ShowingMay 7, 1988 - June 26, 1988

Photographers Cummings, Friedlander, and Groover address the technologies which characterize our moment: invisible processes—information transfers and electronic impulses—which would seem to defy photographic expression. While at MIT, the three photographers explore a variety of different laboratory and research areas to register the effect and affect of this technological transformation, whose impact is pervasive but whose substance is elusive.

 

Robert Cumming’s large format color images focus on the visual intricacies of objects and environments unique to MIT as he invites us into the laboratory to witness the coexistence of old and new.

 

Lee Friedlander delves into the social landscape, compiling a vast inventory of different individual operators of banking, insurance, medicine, emergency services, and communications in his 35 mm black and white photographs. As Alan Trachtenberg writes in the catalogue, “We look at people looking at something we do not see…and from this comes the brilliant comedy of the pictures, they cannot see what we see: their own faces as their eyes and bodies and hands act out commands or otherwise respond to signals invisible to us.”

 

And Jan Groover, a confirmed formalist, photographs laboratory supplies and debris and detritus of obscure research corners to produce exquisite still lifes imbued with a nostalgia for the drama and promise of earlier industrial forms and technology.
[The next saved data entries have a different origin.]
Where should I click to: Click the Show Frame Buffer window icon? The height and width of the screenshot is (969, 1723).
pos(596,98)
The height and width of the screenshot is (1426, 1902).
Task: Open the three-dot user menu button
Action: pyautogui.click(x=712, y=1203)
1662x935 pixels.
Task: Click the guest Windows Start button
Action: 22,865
She produces her finely printed, toned and black and white photographs with a large format camera, constructing subtle tensions, rich surfaces, and restless spatial ambiguities of these forms.

 

Commissioned by MIT through the New Works Program of the Massachusetts Council on the Arts and Humanities and curated by Katy Kline and Dana Friis-Hansen, the exhibition was generously supported by the National Endowment for the Arts and the Polaroid Foundation.

 

Catalogue with essays by Leo Marx and Alan Trachtenberg.